Date: Mon, 13 Sep 2004


From: "Edna Cox" <>

Subject: S/C Compulsory Insurance - Athens Cc:



Dear Erik,


We note the support given by BankServe Insurance Services Ltd (Graham Barnes) to the position set out in the letter which you kindly circulated to the Correspondence Group on 26th July, and comment further only in relation to the suggestion that "$900 million War P&I cover is currently available in the insurance markets that could be guaranteed".

Regrettably, it is not, and it could not.


It is correct that the British War Risks clubs provide $500 million War P&I liability cover (separate from the cover provided for the hull value), but this cover is restricted to British shipowners. There are few shipowners in this category, and even fewer who are passenger ship owners or operators.

Indeed, some War Risks clubs decline to accept entries of passenger vessels.


One non-British War Risks club, the Hellenic War Risks Club, has a limit of $400 million on its War P&I cover, and is, as its name suggests, limited to the Greek market.


The War Risk P&I liabilities covered by the International Group of P&I Clubs ($400 million excess of hull value or War Risk policy limit, whichever is the greater, for terrorism risks, and $20 million for bio-chem risks) is available only after the underlying War Risk cover has been exhausted.

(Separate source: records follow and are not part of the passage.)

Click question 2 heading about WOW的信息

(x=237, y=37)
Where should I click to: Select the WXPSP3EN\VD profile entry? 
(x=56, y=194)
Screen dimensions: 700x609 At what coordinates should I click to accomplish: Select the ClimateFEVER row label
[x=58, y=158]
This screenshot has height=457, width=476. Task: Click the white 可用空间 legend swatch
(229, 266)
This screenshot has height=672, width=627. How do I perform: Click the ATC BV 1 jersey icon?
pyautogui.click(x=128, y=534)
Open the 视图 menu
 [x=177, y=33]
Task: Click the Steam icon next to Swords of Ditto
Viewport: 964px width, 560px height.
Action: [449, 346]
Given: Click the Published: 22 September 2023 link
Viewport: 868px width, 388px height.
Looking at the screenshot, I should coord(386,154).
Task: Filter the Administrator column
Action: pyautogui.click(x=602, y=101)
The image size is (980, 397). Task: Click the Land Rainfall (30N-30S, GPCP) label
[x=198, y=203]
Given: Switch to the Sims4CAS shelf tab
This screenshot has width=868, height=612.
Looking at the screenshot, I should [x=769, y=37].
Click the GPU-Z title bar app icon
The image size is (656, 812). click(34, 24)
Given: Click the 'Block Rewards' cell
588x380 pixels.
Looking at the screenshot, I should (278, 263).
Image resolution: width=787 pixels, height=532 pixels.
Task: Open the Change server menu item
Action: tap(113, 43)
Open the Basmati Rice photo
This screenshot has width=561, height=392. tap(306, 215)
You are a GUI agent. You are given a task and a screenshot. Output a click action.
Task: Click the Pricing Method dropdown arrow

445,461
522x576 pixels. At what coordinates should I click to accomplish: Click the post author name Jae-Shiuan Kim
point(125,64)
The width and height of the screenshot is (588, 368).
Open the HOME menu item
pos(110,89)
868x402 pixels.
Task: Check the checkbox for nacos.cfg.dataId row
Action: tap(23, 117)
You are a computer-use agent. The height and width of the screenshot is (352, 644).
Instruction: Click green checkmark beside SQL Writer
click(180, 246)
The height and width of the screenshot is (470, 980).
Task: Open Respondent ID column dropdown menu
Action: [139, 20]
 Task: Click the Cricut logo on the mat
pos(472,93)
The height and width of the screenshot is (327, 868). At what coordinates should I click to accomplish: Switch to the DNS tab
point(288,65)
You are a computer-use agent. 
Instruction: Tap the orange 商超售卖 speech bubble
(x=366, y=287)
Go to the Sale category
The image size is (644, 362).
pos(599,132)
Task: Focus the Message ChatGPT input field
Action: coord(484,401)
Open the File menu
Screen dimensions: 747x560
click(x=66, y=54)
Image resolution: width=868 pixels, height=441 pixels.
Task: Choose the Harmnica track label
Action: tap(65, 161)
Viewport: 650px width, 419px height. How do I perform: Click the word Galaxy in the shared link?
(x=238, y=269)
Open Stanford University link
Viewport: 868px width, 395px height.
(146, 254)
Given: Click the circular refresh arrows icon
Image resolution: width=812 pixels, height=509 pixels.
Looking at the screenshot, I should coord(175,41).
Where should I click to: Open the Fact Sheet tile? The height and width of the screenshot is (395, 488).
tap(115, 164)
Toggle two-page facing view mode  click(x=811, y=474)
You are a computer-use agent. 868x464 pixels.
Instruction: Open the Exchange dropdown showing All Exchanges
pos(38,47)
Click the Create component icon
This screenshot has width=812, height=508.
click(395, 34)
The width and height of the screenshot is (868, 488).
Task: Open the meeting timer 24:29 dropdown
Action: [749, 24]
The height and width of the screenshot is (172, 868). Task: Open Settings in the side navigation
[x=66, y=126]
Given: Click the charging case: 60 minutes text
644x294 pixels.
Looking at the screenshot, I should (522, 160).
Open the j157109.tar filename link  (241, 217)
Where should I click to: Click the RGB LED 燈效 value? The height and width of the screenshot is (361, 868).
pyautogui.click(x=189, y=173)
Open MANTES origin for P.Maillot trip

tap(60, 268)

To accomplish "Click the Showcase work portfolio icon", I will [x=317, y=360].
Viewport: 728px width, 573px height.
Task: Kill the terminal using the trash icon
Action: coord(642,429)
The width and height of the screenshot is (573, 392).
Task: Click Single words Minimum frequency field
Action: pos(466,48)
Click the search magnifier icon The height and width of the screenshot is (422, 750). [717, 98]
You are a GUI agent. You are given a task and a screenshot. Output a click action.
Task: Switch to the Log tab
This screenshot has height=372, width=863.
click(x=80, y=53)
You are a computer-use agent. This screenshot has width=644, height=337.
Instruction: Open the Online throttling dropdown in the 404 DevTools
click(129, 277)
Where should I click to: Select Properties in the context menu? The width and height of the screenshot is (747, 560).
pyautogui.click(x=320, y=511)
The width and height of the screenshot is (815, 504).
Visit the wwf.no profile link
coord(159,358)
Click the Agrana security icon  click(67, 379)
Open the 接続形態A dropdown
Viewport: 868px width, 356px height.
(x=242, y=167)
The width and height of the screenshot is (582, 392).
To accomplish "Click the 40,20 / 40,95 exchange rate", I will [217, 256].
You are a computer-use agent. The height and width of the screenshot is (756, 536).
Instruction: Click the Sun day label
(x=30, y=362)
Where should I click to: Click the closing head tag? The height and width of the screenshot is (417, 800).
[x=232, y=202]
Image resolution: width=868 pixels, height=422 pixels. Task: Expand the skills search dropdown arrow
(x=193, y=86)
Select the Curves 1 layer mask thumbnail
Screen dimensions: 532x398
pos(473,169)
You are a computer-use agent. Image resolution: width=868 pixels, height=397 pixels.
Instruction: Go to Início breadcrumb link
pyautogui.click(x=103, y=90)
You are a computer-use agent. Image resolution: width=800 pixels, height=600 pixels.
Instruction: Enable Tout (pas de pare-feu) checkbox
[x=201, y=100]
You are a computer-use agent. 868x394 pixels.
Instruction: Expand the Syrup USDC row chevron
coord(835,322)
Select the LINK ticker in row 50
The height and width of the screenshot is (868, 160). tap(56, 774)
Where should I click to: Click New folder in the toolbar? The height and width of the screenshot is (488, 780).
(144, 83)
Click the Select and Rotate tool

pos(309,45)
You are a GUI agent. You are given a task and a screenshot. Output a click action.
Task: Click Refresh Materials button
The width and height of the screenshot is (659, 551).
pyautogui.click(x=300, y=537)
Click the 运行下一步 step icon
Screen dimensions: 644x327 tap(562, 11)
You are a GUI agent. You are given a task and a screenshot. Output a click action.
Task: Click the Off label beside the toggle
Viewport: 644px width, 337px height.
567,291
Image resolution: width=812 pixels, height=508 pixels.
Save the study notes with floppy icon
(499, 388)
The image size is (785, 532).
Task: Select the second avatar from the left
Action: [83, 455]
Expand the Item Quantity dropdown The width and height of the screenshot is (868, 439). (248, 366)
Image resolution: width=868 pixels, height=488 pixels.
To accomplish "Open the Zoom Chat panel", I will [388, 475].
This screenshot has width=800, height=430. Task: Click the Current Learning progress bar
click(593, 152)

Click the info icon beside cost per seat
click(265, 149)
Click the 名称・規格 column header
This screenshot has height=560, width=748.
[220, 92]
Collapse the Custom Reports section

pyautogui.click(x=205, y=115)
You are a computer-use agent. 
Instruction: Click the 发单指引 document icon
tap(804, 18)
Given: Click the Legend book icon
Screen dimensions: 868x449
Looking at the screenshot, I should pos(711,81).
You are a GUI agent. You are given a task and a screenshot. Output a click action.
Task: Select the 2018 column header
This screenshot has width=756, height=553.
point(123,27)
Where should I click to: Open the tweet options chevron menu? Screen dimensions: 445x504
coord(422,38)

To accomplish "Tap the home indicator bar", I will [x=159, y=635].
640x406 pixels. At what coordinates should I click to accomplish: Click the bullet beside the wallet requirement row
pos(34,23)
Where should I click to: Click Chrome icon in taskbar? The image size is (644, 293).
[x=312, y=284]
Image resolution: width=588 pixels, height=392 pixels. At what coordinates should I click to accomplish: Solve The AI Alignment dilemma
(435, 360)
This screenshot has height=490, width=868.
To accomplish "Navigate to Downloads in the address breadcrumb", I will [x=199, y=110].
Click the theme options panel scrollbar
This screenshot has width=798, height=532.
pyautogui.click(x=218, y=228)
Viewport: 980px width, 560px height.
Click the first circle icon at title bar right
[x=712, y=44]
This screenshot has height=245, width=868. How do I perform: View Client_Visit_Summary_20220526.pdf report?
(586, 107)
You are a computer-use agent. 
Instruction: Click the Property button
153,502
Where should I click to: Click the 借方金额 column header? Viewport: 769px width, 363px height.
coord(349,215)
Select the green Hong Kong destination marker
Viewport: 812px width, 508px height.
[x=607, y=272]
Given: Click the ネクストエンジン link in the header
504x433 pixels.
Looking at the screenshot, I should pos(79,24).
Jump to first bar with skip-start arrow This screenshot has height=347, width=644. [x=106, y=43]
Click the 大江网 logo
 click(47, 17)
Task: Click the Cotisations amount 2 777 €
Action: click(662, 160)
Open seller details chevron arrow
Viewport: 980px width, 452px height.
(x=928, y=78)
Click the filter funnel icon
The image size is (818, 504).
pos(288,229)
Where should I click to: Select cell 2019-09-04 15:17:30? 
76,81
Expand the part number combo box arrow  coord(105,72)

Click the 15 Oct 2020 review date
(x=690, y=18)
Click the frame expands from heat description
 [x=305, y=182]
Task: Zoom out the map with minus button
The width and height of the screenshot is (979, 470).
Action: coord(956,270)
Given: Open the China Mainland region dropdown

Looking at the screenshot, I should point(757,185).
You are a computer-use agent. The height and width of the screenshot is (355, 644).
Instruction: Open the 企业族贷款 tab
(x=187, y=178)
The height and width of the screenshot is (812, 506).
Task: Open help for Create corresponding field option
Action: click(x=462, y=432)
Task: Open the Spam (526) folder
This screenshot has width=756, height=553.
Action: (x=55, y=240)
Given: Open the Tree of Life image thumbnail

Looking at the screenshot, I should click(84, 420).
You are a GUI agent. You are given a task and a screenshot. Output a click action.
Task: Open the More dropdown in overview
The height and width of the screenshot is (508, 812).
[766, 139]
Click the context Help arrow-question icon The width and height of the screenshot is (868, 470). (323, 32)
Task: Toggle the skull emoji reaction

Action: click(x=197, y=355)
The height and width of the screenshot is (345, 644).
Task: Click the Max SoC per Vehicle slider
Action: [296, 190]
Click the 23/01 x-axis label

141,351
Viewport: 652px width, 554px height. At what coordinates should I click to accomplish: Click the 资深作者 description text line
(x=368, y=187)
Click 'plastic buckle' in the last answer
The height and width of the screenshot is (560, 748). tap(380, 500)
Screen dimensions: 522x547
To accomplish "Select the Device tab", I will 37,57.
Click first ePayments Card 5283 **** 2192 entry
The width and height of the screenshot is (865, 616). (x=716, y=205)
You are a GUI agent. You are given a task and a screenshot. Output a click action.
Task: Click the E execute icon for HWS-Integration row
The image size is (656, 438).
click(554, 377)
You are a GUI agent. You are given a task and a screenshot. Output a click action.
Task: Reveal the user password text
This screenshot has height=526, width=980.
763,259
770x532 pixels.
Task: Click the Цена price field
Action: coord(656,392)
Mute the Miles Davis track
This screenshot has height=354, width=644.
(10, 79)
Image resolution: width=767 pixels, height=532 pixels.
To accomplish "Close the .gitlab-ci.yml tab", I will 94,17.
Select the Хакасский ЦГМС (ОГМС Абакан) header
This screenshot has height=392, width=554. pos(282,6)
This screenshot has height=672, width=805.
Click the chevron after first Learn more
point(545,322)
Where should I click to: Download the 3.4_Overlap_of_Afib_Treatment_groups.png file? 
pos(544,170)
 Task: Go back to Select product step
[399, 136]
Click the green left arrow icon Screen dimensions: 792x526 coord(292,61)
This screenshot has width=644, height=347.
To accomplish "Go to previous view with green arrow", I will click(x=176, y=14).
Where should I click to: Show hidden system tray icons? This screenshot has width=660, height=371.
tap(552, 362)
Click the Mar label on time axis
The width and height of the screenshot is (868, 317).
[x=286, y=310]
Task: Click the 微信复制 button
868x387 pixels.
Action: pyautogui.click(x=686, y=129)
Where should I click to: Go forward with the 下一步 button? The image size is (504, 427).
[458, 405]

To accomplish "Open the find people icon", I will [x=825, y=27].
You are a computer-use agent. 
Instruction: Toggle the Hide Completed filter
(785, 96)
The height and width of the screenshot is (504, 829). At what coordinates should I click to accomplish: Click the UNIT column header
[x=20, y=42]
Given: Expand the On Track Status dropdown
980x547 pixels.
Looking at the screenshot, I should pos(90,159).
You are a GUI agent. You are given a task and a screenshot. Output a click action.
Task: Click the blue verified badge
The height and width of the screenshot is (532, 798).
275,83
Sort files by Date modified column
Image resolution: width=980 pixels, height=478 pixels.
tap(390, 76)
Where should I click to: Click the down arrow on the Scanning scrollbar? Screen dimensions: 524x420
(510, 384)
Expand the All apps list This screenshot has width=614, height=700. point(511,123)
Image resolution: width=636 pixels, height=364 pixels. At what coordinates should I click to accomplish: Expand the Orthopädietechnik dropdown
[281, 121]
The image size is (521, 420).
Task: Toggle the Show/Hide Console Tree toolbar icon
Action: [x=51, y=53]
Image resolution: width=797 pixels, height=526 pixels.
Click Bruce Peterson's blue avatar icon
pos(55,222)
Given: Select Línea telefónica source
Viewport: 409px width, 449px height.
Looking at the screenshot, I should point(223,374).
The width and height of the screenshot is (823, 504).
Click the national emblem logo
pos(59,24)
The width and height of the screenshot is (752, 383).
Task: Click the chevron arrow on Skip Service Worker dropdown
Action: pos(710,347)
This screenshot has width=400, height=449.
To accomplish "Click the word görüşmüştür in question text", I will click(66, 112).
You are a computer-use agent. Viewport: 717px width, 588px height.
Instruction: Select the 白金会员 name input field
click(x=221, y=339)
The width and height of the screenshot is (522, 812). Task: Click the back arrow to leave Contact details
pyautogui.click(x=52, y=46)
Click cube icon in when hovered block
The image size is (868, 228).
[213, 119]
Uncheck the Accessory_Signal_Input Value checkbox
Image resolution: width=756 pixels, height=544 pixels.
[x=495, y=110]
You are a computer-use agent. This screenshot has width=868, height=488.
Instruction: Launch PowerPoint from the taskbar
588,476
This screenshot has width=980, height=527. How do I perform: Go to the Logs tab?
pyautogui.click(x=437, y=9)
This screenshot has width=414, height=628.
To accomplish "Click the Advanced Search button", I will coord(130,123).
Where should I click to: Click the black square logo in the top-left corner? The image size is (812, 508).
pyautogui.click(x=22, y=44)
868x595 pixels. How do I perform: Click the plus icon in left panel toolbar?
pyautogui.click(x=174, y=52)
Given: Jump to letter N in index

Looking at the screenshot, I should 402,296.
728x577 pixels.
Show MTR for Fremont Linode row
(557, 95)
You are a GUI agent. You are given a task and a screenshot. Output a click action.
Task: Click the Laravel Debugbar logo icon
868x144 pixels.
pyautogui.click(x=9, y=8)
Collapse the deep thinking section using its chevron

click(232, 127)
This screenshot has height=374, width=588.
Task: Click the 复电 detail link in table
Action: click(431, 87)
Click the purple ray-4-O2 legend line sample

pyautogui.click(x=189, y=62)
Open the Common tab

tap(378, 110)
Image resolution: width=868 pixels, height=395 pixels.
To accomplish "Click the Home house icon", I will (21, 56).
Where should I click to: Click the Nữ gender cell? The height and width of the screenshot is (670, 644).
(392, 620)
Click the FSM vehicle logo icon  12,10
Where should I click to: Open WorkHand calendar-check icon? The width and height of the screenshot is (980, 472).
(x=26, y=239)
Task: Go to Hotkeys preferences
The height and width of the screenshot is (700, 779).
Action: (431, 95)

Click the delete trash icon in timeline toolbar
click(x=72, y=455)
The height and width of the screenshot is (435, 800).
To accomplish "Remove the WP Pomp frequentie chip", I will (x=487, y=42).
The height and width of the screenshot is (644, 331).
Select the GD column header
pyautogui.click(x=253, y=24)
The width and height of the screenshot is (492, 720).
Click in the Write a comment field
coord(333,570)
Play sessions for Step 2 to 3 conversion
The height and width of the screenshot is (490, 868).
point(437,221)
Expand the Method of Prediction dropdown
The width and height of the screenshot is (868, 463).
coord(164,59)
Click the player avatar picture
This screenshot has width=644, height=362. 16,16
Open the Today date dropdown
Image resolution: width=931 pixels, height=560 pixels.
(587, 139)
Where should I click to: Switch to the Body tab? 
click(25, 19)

Accordingly, although it is technically possible to envisage a situation in which a British shipowner entered in a War Risks club and an International Group P&I Club has the benefit of "terrorism" cover of $900 million, the limited availability of that cover tends to make this a limited solution to the global problem. Moreover, it touches not at all on the "bio-chem" problem, in respect of which the exclusion affects the whole market, including the War Risks clubs.


BankServe Insurance Services Ltd also advise that "such a War policy is be (sic) limited to the insured value of the ship". It would be more accurate to say that such a war risks policy may be limited to the insured value of the ship, since different policies from different providers have varying limits and different scales for different risks.


Against this background we are driven back to the increasingly obvious solution, namely the inclusion of "acts of terrorism" (including the effects of bio-chemical weapons) in the Protocol's war risks exception (Article 3).

On this basis, we would welcome the views of Member States on the points raised in our previous letter.


I would be most grateful if you would circulate this message to the Correspondence Group.